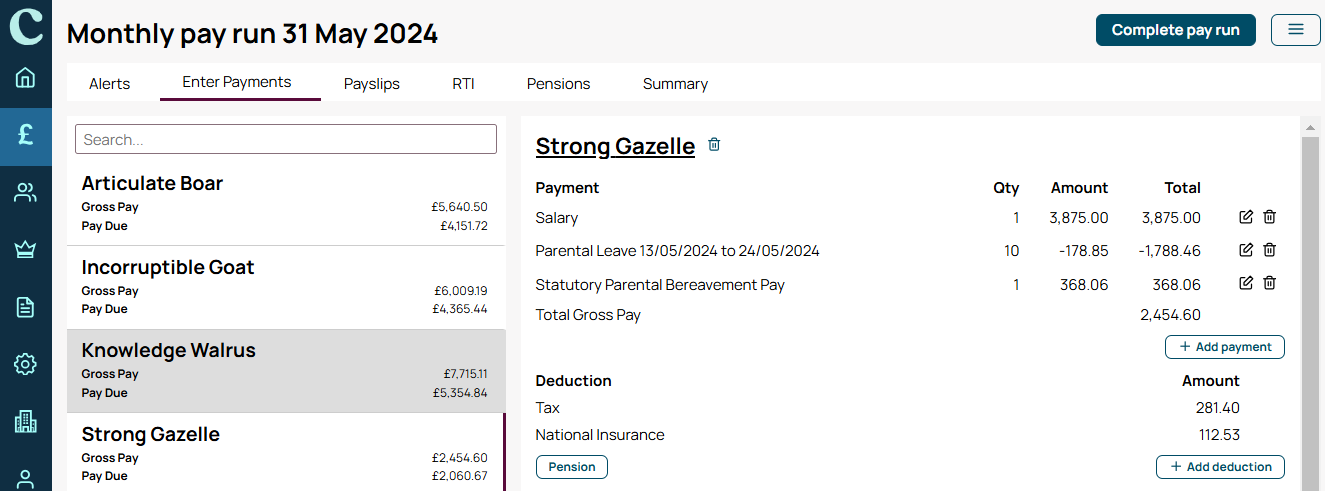
Task: Click the building Company icon in sidebar
Action: click(x=26, y=422)
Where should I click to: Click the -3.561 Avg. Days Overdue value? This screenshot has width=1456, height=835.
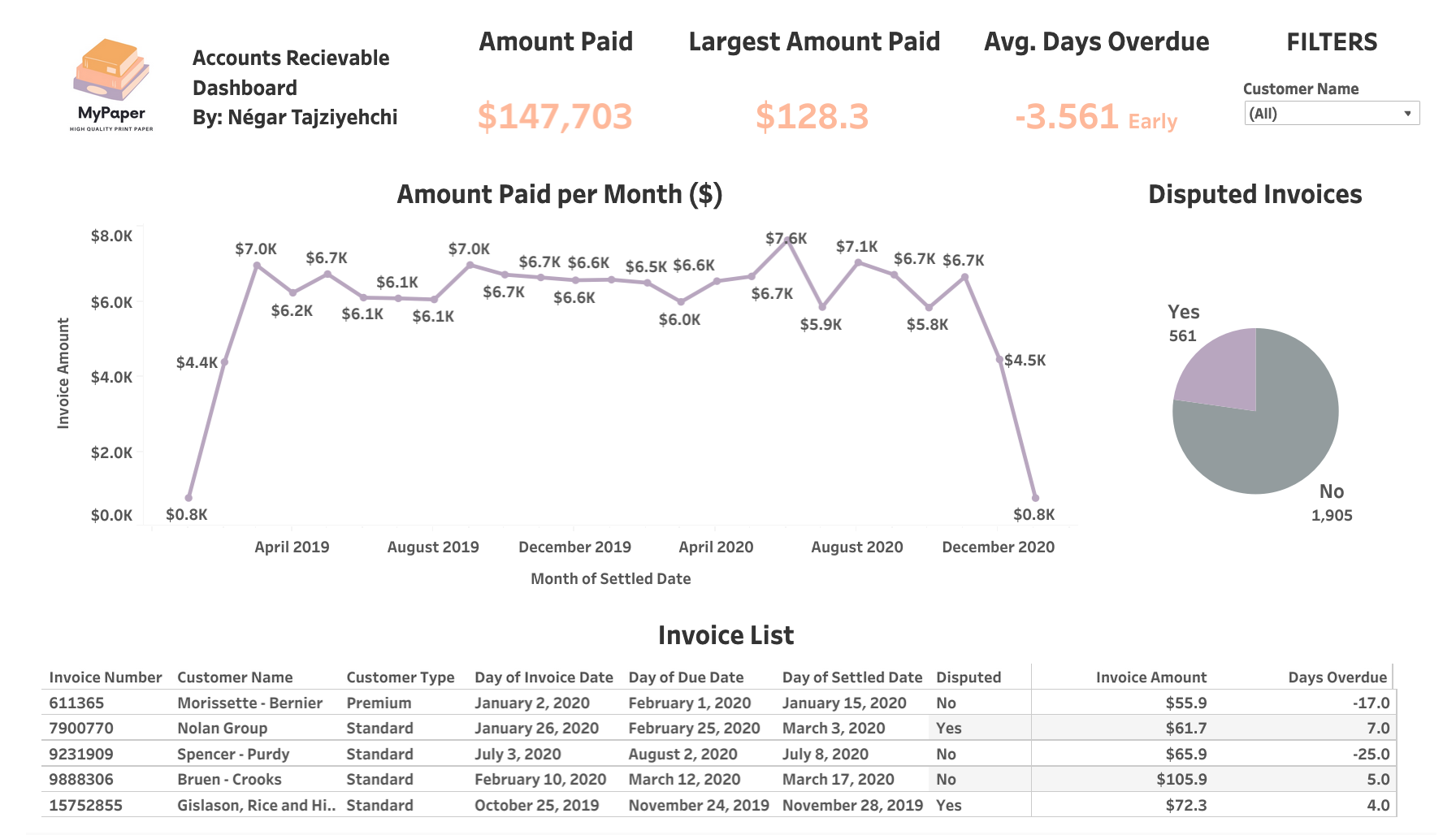click(1067, 117)
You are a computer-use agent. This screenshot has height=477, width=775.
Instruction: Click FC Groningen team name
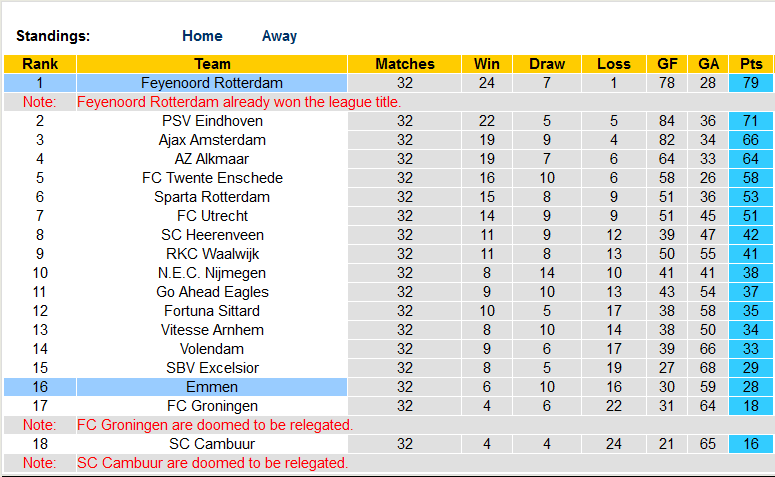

§ **Work to complete**:
Exact reproduction is required. Output only the lines from the one with "You are a computer-use" through the end of the listing above, both ends included, and no pictures.

§ **Solution to this problem**:
You are a computer-use agent. This screenshot has height=477, width=775.
Instruction: Click FC Groningen team name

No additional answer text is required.